31. History is the teacher of life. (You can read a brief essay about this proverb at the AudioLatinProverbs.com blog.)

 

32. Philosophy is the teacher of life. (You can read a brief essay about this proverb at the AudioLatinProverbs.com blog.)

 

33. One quarrel is the cause of another. (Compare the similar, and even more sobering, proverb: Ex bellis bella seruntur, "From wars wars are sown." Read more about that one at Latin Audio Proverbs.)

 

34. Dawn is a friend to the Muses. (The Romans were great fans of getting up extremely early and setting to work at once.
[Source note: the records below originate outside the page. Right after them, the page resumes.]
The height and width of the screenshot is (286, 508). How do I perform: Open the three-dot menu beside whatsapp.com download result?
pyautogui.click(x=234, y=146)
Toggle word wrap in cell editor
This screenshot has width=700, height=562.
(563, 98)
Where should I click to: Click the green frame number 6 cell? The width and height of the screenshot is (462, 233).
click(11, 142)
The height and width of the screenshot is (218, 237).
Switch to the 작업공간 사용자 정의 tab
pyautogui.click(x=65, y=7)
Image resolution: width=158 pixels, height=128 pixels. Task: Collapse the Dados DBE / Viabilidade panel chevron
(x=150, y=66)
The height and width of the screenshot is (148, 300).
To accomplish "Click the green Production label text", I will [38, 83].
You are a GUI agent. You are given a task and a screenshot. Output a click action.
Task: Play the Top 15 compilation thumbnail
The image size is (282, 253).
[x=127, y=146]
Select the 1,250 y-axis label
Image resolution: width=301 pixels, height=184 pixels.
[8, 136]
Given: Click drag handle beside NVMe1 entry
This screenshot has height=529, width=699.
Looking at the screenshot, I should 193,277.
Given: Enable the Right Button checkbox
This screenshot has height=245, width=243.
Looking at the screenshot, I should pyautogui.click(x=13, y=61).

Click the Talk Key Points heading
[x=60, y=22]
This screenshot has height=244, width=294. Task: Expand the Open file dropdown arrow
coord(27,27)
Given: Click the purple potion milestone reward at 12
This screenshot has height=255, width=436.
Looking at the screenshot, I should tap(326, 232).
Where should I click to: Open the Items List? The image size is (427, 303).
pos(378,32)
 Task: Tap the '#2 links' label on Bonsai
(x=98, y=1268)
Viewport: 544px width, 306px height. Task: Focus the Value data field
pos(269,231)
This is advice I give to my students as well, although most of them are more likely to "burn the midnight oil" than to arise at dawn and see what inspiration strikes them in the early part of the day.)

 

35. The cricket is dear to the cricket, the ant to the ant. (This is a variant on the idea of "birds of a feather flock together," contrasting the fellow-love felt by one cricket for another, and one ant for another. Meanwhile, the unfortunate lack of fellow-feeling between the ant and the cricket is made famous by the Aesopic fable of The Ant and The Cricket.)

 

36. Wealth is a good maid servant but the worst possible mistress. (The Latin word for "mistress," domina, is the word used for someone in charge, someone who "dominates," and so the female owner of a slave; the masculine form of domina is dominus, "master." The idea is that you want wealth to be your slave, not your master. The word wealth is feminine, hence the use of the feminine domina. This phrase can be found in Francis Bacon's Advancement of Learning 6.3. Unfortunately, I do not see this work at The Latin Library online, but they do have some other works by Bacon avaialble!)

 

37. Concern for wealth is anxiety-producing. (The Latin word cura, "care" takes the genitive case: "care of" something, rather "care for" something, as the English idiom has it. This saying forms part of the "emblem tradition," and you can see a 1612 illustration online, prominently featuring Diogenes the Cynic happily inside his barrel.)

 

38. There is no rose without thorns. (The preposition sine takes the ablative. This is a typical double negative in Latin, which is logically a positive; in other words, "Every rose has its thorns.")

 

39. The rose is often close to the stinging nettle. (Notice the word order here: you have the noun rosa as the subject of the sentence at the end, and the predicate of the sentence, the adjectival phrase urticae proxima comes at the beginning of the sentence. You will find this line in Ovid's Remedia Amoris.) Urticae proxima saepe rosa est.

 

40. Always the thorn is near the sweet-smelling roses. (This proverb has an even more intricate, even poetic, word order, with the subject of the sentence, spina plopped down into the middle of the adjectival phrase which is the predicate: odoriferis proxima rosis. The noun-adjective phrase odoriferis...rosis poetically "wraps" around the main part of the sentence.)